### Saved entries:
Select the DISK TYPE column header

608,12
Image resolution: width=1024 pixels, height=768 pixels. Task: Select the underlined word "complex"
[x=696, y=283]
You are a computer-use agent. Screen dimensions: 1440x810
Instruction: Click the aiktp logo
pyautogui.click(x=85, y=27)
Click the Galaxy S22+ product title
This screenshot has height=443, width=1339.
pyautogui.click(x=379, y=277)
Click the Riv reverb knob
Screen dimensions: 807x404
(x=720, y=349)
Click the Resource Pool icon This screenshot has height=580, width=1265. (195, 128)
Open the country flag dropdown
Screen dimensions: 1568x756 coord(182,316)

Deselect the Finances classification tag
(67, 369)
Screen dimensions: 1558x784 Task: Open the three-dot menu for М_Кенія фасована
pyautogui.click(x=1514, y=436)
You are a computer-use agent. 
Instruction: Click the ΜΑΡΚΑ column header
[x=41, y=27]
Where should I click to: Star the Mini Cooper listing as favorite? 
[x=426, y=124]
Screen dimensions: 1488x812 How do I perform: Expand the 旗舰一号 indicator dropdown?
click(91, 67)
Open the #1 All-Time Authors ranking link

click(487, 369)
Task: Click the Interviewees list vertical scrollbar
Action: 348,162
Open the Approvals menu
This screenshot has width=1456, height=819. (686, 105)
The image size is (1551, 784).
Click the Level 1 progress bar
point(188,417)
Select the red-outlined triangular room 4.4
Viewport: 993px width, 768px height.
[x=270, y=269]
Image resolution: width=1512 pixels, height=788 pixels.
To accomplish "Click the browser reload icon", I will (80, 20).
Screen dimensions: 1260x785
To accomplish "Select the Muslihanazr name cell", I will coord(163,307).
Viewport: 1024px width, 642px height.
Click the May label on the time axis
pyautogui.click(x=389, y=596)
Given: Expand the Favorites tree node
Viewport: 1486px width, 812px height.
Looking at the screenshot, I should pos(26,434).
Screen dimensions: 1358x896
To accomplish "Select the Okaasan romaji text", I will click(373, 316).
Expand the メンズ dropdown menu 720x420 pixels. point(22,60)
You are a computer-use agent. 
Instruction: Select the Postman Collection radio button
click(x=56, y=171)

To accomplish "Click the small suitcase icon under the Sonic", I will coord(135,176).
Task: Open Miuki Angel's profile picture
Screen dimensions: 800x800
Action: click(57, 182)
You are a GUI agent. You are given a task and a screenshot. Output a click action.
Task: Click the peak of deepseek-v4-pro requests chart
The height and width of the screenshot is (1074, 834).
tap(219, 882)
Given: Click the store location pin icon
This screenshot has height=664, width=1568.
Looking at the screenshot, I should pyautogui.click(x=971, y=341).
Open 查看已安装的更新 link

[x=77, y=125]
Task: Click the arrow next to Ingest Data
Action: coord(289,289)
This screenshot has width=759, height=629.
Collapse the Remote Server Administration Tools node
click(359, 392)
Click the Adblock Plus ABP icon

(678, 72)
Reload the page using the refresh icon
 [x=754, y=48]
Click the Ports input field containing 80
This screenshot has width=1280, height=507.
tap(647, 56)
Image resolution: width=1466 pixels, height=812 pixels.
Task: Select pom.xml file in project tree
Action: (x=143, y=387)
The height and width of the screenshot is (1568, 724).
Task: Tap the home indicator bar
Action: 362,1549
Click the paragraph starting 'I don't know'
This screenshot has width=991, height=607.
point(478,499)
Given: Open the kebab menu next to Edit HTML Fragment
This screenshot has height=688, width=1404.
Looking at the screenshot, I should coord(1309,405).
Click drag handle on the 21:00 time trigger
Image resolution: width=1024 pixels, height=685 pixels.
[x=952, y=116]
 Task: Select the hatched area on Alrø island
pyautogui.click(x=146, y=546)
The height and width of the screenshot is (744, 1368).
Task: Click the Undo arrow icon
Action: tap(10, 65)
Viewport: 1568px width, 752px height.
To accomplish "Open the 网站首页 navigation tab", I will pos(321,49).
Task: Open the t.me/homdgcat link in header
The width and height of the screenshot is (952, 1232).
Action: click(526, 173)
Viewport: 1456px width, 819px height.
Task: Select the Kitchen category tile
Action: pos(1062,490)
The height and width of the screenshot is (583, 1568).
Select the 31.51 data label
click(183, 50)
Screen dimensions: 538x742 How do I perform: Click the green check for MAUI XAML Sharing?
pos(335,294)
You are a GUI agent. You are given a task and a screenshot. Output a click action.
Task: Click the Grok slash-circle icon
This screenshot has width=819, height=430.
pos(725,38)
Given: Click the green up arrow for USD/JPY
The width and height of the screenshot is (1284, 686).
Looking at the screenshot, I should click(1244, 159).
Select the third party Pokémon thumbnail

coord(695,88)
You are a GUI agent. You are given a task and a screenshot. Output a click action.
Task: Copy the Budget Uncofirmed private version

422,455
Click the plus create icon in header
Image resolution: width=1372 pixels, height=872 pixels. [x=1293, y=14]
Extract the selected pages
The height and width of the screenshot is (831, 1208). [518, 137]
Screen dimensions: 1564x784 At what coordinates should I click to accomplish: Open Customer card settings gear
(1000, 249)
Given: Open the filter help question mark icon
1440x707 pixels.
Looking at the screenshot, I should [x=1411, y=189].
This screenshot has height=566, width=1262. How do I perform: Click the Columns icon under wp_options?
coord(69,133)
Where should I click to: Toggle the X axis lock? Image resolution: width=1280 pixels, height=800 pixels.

### HOW TO COMPLETE THIS TASK:
Return the entries exactly through the "You are a computer-use agent. Screen" line.

### OUTPUT:
Select the DISK TYPE column header

608,12
Image resolution: width=1024 pixels, height=768 pixels. Task: Select the underlined word "complex"
[x=696, y=283]
You are a computer-use agent. Screen dimensions: 1440x810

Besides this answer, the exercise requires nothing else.